What happens when 4-byte mov is used to load multiple words?


I have the following code (using AT&T syntax for x86):

x: .word 1
y: .word 0
z: .word 2
...
mov x, %eax # eax = 0x1

How is x moved into %eax?

I know that mov moves 4 bytes because the destination is 4-byte %eax, so an l suffix is optional.

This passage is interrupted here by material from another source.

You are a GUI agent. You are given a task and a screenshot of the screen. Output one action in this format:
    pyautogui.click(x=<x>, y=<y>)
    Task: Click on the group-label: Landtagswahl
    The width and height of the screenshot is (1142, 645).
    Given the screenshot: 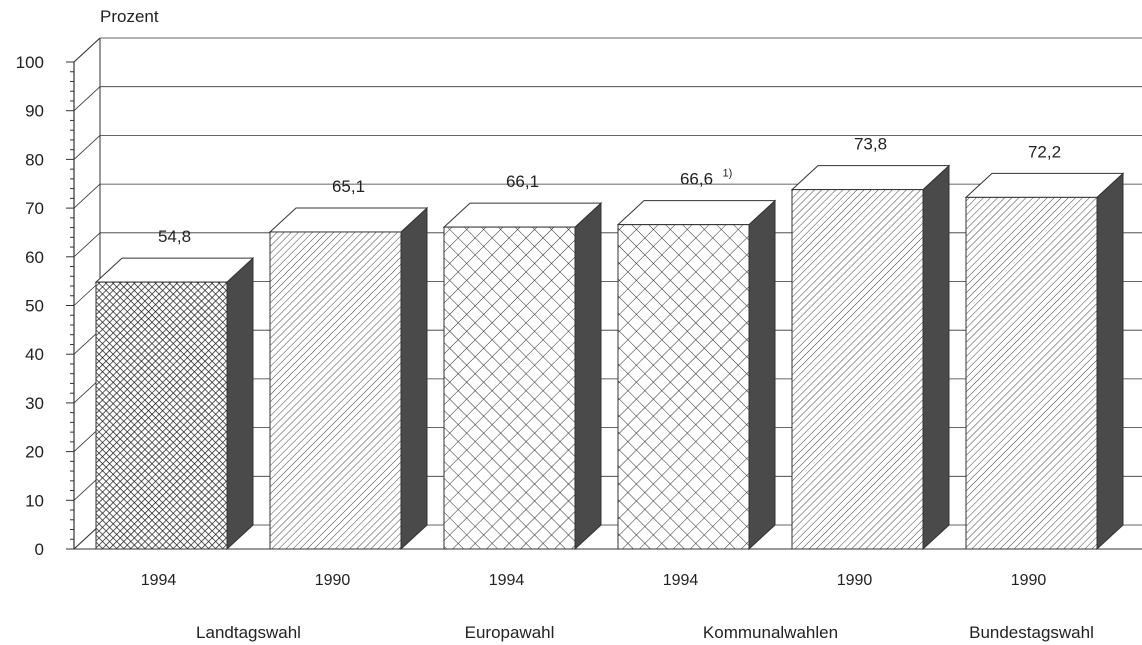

I know x, y, and z are stored next to each other in memory since I put those source lines together in the same section, so I expect it would by something like this:

x       y       z
|       |       |
00 01 | 00 00 | 00 02

And mov will take the first 4 bytes: 00 01 00 00. So, I expected eax to have in reverse order the first 4 bytes since x86 uses little endian encoding -> eax=0x00 00 01 00 which is not the 0x1 I get from actually trying it. (e.g. in GDB, with print /x $eax after single-stepping past the mov.)

What am I doing wrong?


Solution

  • Also, x, y, z I know that they are stored next to each other in memory, so I expect it would by something like this:

    x       y       z
    |       |       |
    00 01 | 00 00 | 00 02
    

    The order of these bytes is wrong!
    Being little endian the assembler stored the values like:

    x       y       z
    |       |       |
    01 00 | 00 00 | 02 00
    

    Taking a full dword at X therefore finds 01 00 00 00 which equals 00000001h.


    With that order, mov will take the first 4 bytes from right to left? Like dcba? 01 (a) 00 (b) | 00 (c) 00 (d)

    If you like to think about it that way. Executing a dword-sized mov, the CPU fetches a 4-byte chunk of memory and the CPU just knows that the first byte needs to go in the lowest byte of %EAX and working towards the highest byte that receives the fourth byte.